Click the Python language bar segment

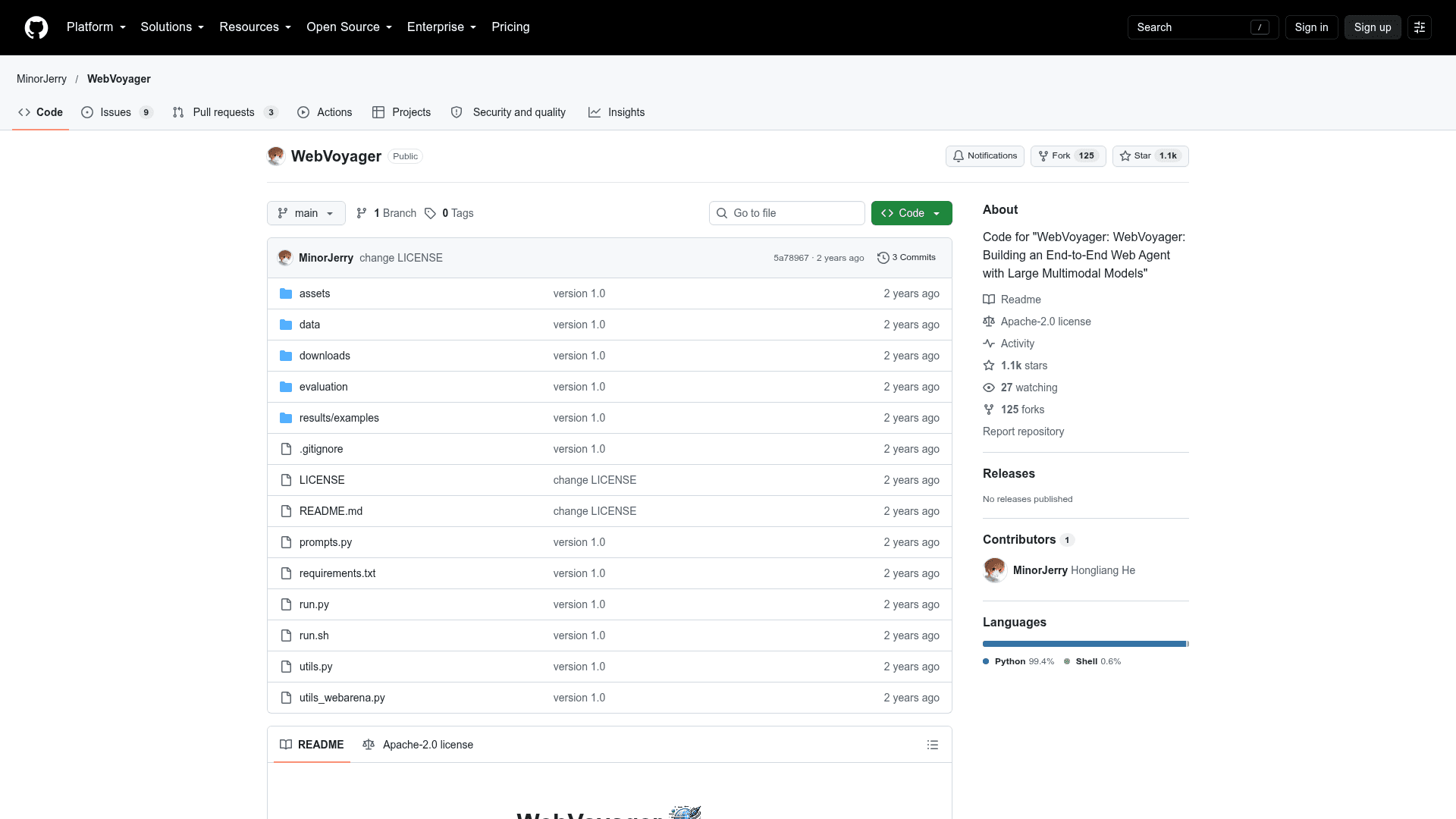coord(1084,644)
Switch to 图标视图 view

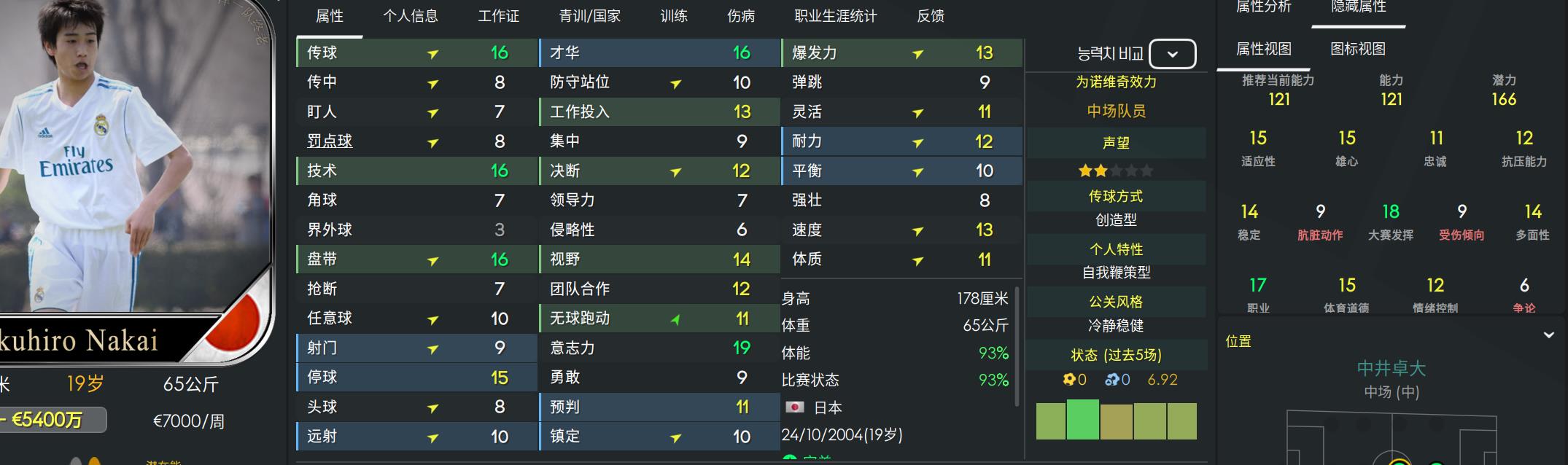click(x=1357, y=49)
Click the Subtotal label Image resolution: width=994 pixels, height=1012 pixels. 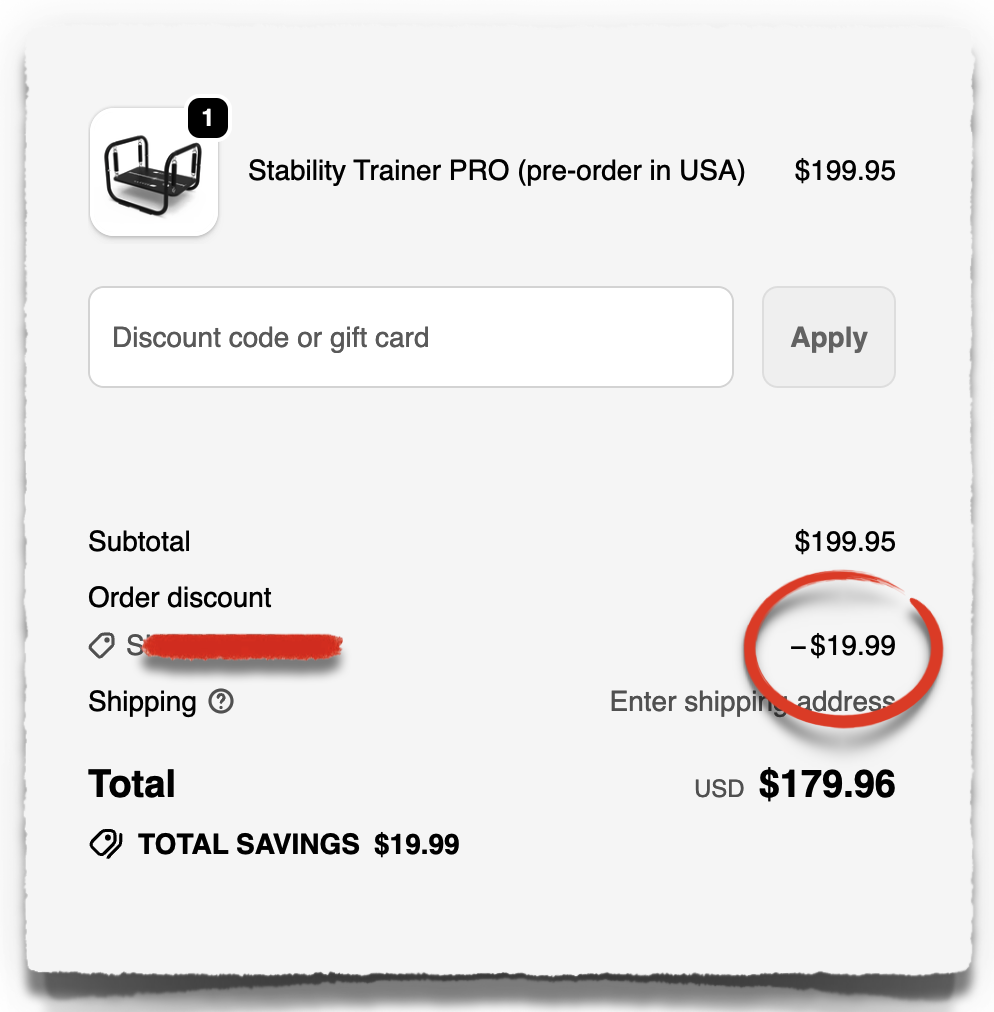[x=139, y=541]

--

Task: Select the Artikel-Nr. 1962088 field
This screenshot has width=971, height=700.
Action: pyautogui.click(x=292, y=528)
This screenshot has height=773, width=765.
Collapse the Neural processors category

CHALLENGE: Reproduce the lines of the material verbatim, everything from the line containing "Task: Select the Artikel-Nr. 1962088 field" down to the line containing "Collapse the Neural processors category", both included.

SOLUTION TO THE EXERCISE:
Task: Select the Artikel-Nr. 1962088 field
This screenshot has width=971, height=700.
Action: pyautogui.click(x=292, y=528)
This screenshot has height=773, width=765.
Collapse the Neural processors category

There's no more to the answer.